▶ **Records shown**:
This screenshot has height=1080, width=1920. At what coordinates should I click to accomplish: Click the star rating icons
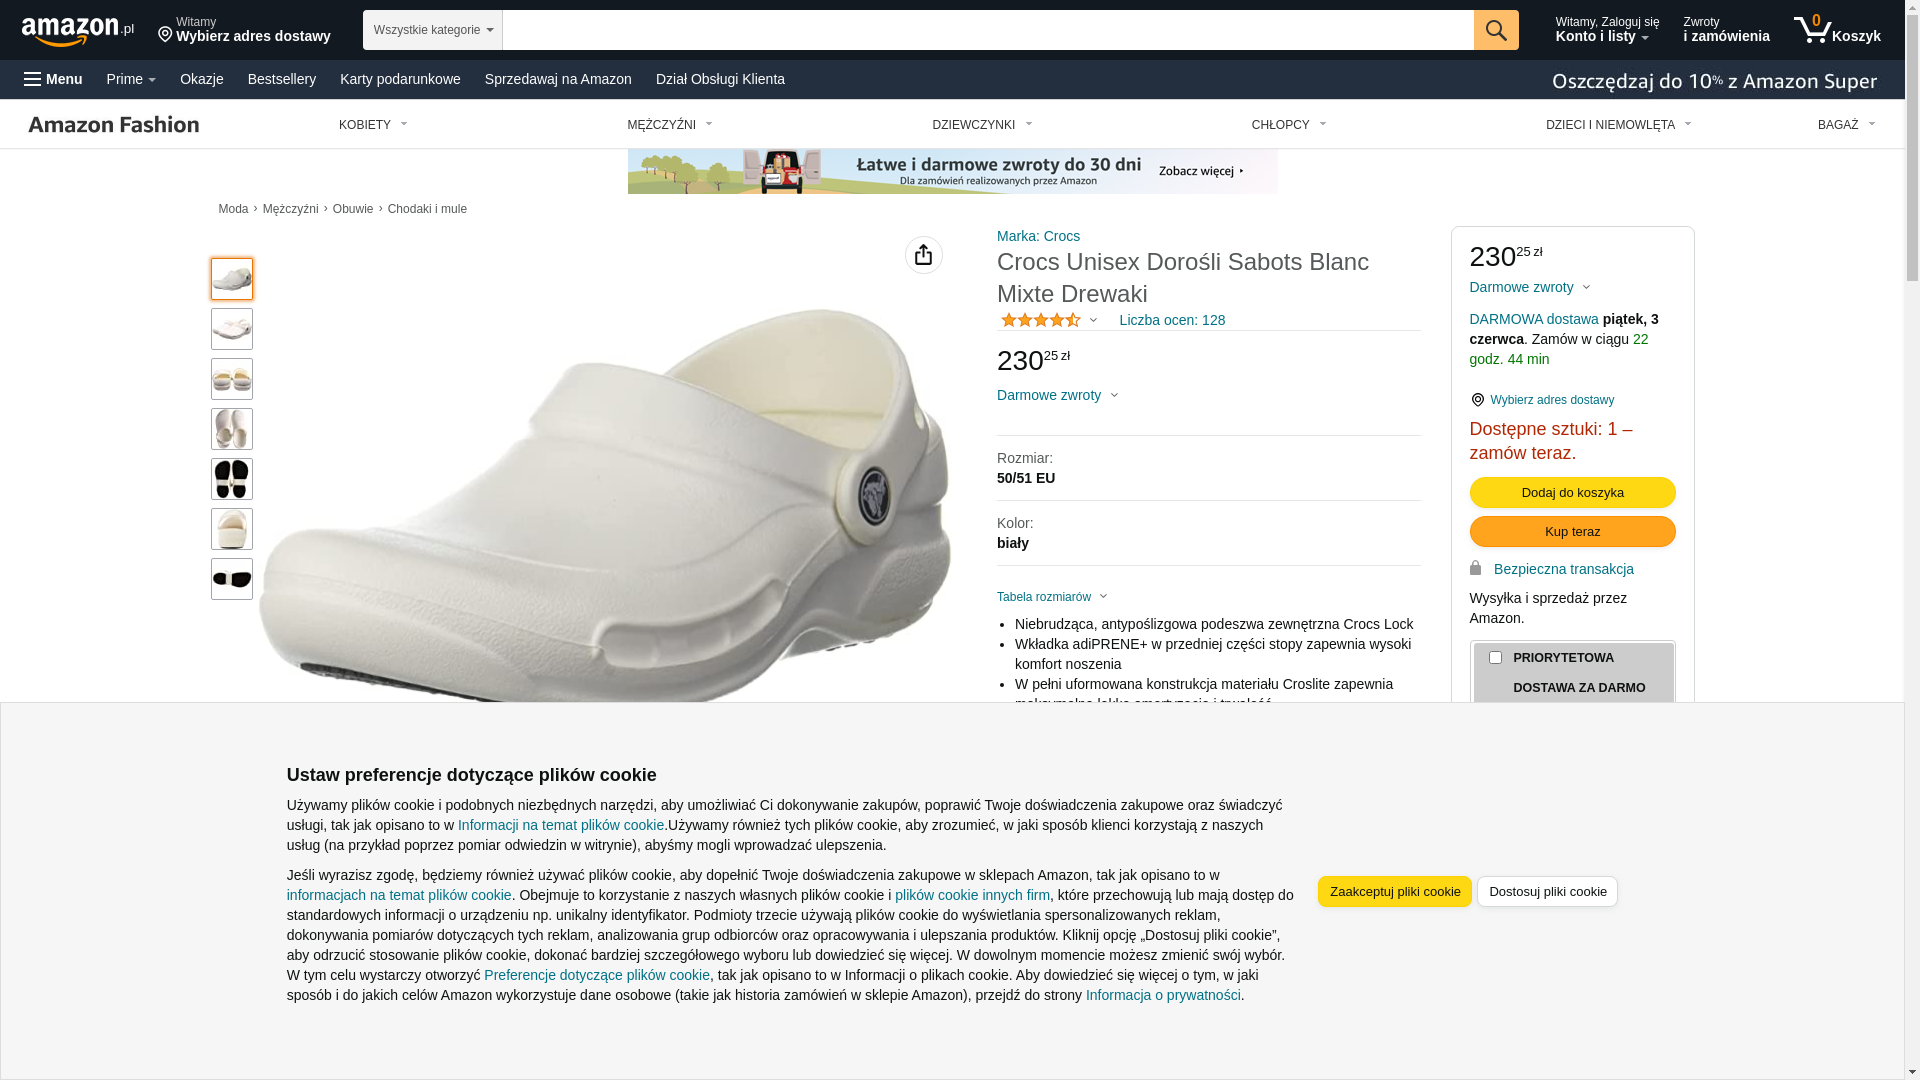pos(1041,320)
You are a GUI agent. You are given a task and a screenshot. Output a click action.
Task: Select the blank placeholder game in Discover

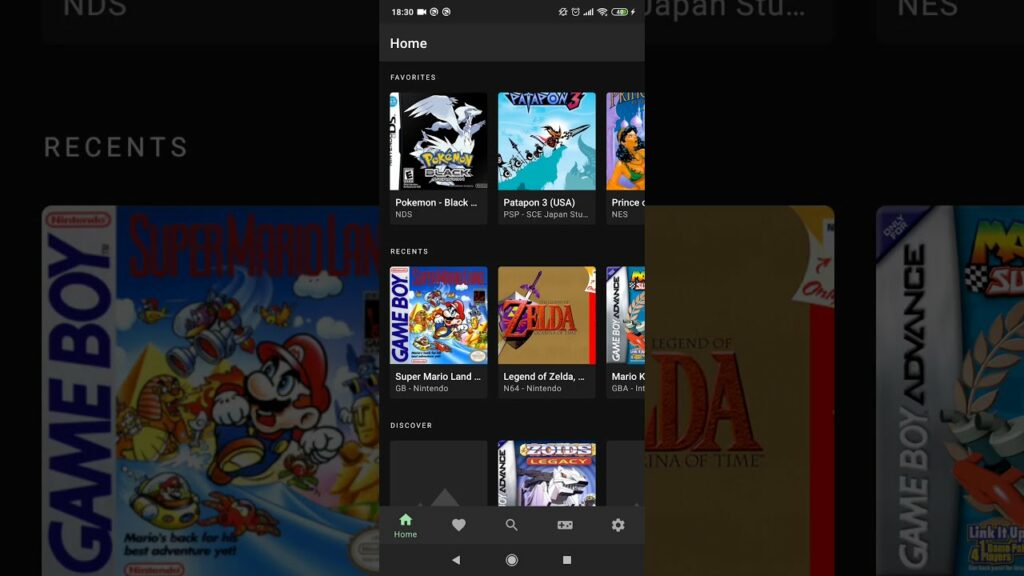click(438, 473)
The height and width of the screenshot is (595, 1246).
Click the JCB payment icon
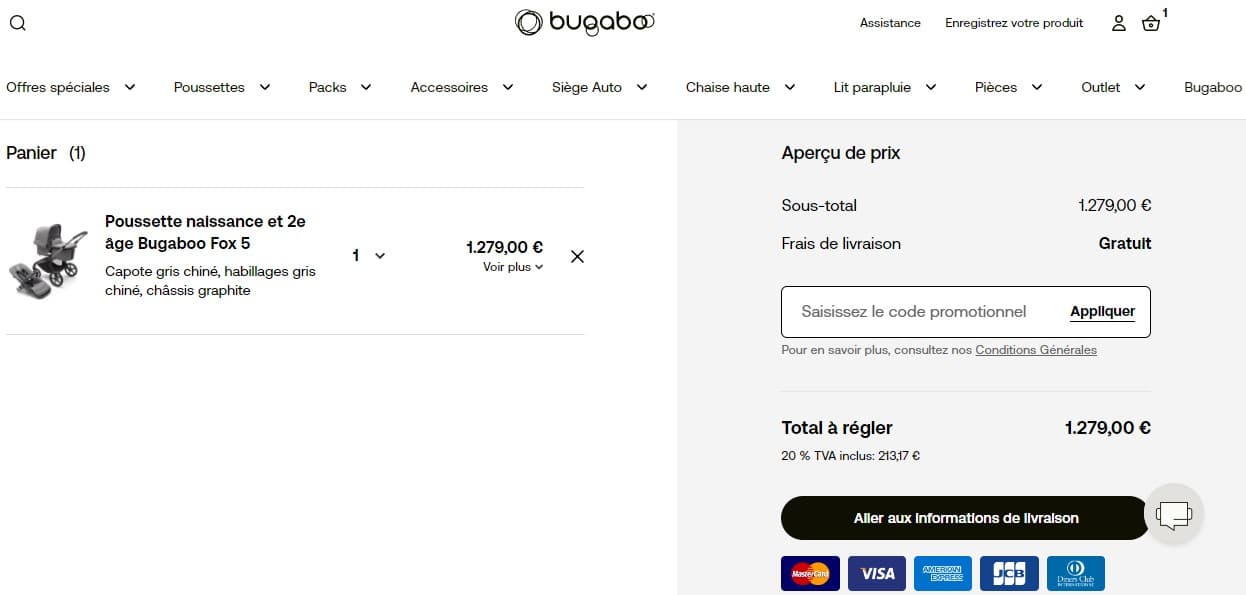1009,573
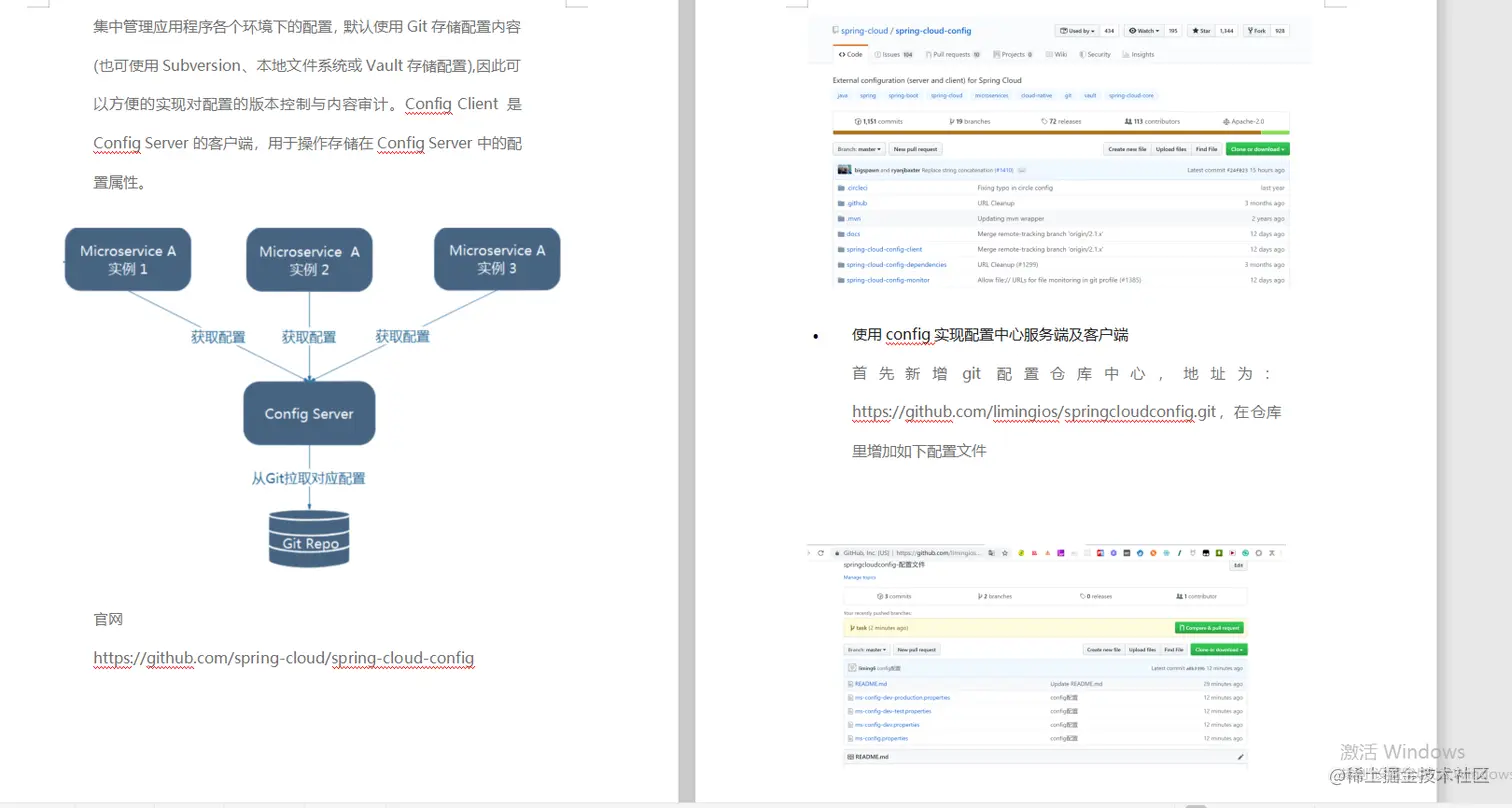The image size is (1512, 808).
Task: Click the Star icon on spring-cloud-config
Action: pos(1195,30)
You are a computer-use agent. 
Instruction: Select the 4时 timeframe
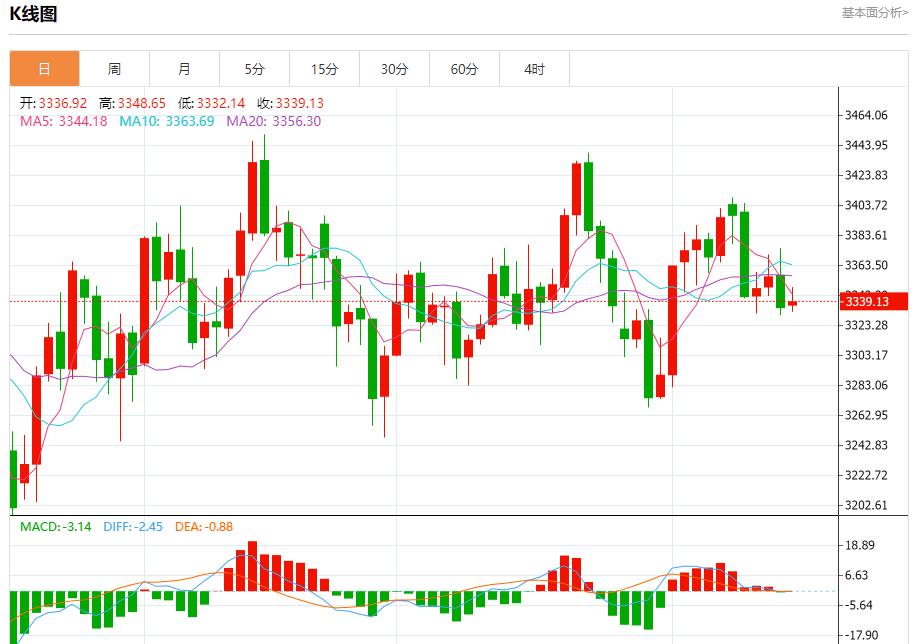point(535,68)
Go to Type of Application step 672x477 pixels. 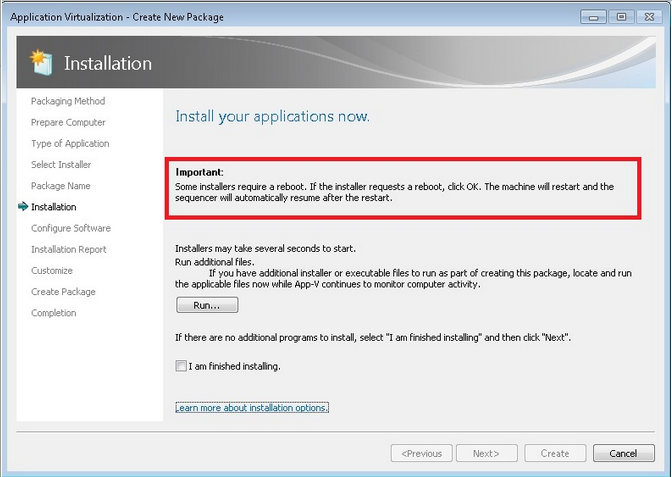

▶ **Task item**: Working from the line that contains "Click the JCB payment icon" to the last line of the listing, please quote each line exactly, pictures excluded.

▶ **Output**:
Click the JCB payment icon
1009,573
The image size is (1512, 808).
Task: Click the Star icon on spring-cloud-config
Action: pos(1195,30)
You are a computer-use agent. 
Instruction: Select the 4时 timeframe
point(535,68)
Go to Type of Application step 672x477 pixels. 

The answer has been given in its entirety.